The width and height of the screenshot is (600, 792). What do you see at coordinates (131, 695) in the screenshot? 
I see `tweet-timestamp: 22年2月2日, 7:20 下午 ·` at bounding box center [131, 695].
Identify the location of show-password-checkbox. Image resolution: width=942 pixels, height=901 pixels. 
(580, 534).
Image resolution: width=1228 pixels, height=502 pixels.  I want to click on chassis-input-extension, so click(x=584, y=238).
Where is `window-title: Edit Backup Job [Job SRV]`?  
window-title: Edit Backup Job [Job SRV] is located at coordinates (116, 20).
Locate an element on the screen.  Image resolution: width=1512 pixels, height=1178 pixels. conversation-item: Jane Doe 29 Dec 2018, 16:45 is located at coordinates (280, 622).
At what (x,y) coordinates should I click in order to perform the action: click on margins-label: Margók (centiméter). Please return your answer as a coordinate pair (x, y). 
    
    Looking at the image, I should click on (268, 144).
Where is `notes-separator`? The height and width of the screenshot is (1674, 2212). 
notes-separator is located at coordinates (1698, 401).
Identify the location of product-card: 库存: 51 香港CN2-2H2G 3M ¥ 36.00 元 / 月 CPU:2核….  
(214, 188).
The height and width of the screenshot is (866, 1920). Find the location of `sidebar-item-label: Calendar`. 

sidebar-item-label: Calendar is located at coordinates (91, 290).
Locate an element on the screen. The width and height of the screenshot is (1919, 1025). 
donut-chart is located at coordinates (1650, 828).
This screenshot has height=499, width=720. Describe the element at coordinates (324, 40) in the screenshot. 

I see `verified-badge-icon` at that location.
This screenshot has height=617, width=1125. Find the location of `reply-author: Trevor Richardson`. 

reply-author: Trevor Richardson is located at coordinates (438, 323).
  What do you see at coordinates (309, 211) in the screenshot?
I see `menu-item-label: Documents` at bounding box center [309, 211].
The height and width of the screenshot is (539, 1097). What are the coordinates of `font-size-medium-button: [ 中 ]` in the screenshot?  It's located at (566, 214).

== ABOUT THIS TASK ==
Please copy out the records verbatim, starting at the line that contains "is (1674, 2212)." and ending at the last line of the records.

== WRITTEN SOLUTION ==
Where is `notes-separator`? The height and width of the screenshot is (1674, 2212). 
notes-separator is located at coordinates (1698, 401).
Identify the location of product-card: 库存: 51 香港CN2-2H2G 3M ¥ 36.00 元 / 月 CPU:2核….  
(214, 188).
The height and width of the screenshot is (866, 1920). Find the location of `sidebar-item-label: Calendar`. 

sidebar-item-label: Calendar is located at coordinates (91, 290).
Locate an element on the screen. The width and height of the screenshot is (1919, 1025). 
donut-chart is located at coordinates (1650, 828).
This screenshot has height=499, width=720. Describe the element at coordinates (324, 40) in the screenshot. 

I see `verified-badge-icon` at that location.
This screenshot has height=617, width=1125. Find the location of `reply-author: Trevor Richardson`. 

reply-author: Trevor Richardson is located at coordinates (438, 323).
  What do you see at coordinates (309, 211) in the screenshot?
I see `menu-item-label: Documents` at bounding box center [309, 211].
The height and width of the screenshot is (539, 1097). What are the coordinates of `font-size-medium-button: [ 中 ]` in the screenshot?  It's located at (566, 214).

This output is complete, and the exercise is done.